Allenamento corsa: un programma efficace
Le basi di una programmazione efficace per allenarsi nella corsa risalgono alla fine degli anni '90, quando i primi studi si sforzarono di identificare le differenze nei programmi di allenamento tra i migliori atleti d'élite e quelli di livello inferiore. I primi due studi condotti da Hopkins nel 1995 e 1996 hanno rivelato che gli atleti di maggior successo seguivano un periodo di preparazione generale più prolungato. Come vedremo in seguito, questo periodo è principalmente dedicato al miglioramento dell'efficienza cardiovascolare e alle qualità neuromuscolari. Inoltre, i risultati migliori venivano ottenuti dagli atleti che coprivano una maggiore distanza di corsa a intensità moderata e a una velocità inferiore (si parla comunque di atleti con caratteristiche fisiche abbastanza uniformi). Strutturare un programma di allenamento per la corsa (con gli esperti del running https://purosanguetraining.eu/) comporta diverse sfaccettature a seconda degli obiettivi prefissati. Gli atleti professionisti che ambiscono a qualificarsi per le Olimpiadi seguono programmi pluriennali che possono estendersi fino a 5 anni, mentre i corridori dilettanti solitamente suddividono il programma in macrocicli della durata complessiva di 6 mesi, concentrandosi sugli eventi di maggiore rilevanza (solitamente autunno e primavera).

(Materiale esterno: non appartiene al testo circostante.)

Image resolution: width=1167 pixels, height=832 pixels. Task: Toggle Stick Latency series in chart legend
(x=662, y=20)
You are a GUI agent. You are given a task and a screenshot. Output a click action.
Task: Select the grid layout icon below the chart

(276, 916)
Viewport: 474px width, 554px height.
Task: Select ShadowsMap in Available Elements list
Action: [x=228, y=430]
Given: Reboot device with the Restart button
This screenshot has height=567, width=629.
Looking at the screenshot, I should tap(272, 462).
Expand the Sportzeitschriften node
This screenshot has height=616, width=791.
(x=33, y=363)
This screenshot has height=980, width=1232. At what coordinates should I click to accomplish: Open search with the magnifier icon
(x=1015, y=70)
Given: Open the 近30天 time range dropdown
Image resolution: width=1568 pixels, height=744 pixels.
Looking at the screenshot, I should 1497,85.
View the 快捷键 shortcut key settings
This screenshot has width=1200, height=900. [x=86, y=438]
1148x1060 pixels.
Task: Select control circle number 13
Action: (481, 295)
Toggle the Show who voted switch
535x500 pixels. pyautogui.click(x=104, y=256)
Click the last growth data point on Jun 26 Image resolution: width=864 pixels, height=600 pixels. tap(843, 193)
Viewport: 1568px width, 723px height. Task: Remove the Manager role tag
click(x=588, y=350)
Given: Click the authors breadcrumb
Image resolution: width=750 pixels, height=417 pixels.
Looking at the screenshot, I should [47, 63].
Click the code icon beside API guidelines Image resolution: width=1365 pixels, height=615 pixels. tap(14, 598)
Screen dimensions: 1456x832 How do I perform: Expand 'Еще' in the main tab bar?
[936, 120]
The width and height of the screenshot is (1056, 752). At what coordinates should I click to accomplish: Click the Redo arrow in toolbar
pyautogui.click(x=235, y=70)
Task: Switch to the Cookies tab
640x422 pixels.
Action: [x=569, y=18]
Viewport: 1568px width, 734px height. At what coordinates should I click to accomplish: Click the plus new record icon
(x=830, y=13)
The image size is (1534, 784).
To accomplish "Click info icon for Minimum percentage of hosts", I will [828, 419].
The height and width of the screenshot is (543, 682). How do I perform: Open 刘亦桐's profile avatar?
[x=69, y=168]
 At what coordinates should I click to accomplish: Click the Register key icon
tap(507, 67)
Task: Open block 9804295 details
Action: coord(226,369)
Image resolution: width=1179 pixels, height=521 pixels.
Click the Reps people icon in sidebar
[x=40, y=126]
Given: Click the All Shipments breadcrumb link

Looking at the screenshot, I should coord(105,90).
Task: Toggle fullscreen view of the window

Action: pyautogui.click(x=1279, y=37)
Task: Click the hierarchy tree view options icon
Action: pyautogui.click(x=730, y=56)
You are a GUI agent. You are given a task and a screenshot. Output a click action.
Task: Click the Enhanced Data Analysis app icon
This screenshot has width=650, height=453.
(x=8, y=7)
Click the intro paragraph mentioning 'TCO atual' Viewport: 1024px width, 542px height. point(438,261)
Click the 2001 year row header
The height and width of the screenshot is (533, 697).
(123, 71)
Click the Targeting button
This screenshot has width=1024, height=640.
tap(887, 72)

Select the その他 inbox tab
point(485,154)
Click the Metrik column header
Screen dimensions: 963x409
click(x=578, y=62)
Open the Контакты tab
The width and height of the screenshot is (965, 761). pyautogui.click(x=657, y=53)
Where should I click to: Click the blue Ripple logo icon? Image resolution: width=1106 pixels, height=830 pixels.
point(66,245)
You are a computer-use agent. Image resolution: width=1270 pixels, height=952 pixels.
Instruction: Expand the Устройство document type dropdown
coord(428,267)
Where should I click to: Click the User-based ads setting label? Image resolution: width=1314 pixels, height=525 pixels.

Definisci i tuoi obiettivi
Prima di strutturare il programma per la corsa, è cruciale definire gli obiettivi stagionali. Ad esempio, se la maratona di New York rappresenta la gara più significativa della stagione e si svolge tradizionalmente nella prima settimana di novembre, il piano semestrale dovrebbe prendere il via a maggio. Una volta stabilito il periodo chiave per la gara, in cui si mira a raggiungere il picco di forma, è necessario pianificare le diverse fasi di preparazione.
Ciascuna fase ha un obiettivo ben definito. All’inizio è necessario sviluppare la resistenza, un elemento fondamentale per affrontare le lunghe distanze. La fase specifica incrementa la velocità introducendo allenamenti a ritmo (corse medie e veloci) e ripetute lunghe, i quali rafforzano i muscoli, i legamenti e i tessuti connettivi, preparando il corpo alle sfide della corsa veloce.
La fase di rigenerazione rappresenta un tassello essenziale nella preparazione. È cruciale iniziare la fase preparatoria in uno stato di freschezza mentale e fisica, per potersi adattare in modo reattivo agli allenamenti. La durata di questa fase può variare da 3 a 4 settimane, a seconda del grado di affaticamento (sia fisico che mentale) accumulato nella stagione precedente. Durante questo periodo, l'obiettivo principale è rigenerarsi, pur mantenendo un minimo livello di allenamento. Ad esempio, è possibile ridurre la frequenza degli allenamenti a meno sessioni a settimana, limitandone la durata e l'intensità. In alternativa, è possibile dedicarsi ad altre attività sportive, come il ciclismo, adatte alla stagione e alle condizioni climatiche. La durata e l'intensità di questa fase dovrebbero essere adattate alle caratteristiche individuali di ciascun atleta, tenendo conto delle loro esigenze specifiche.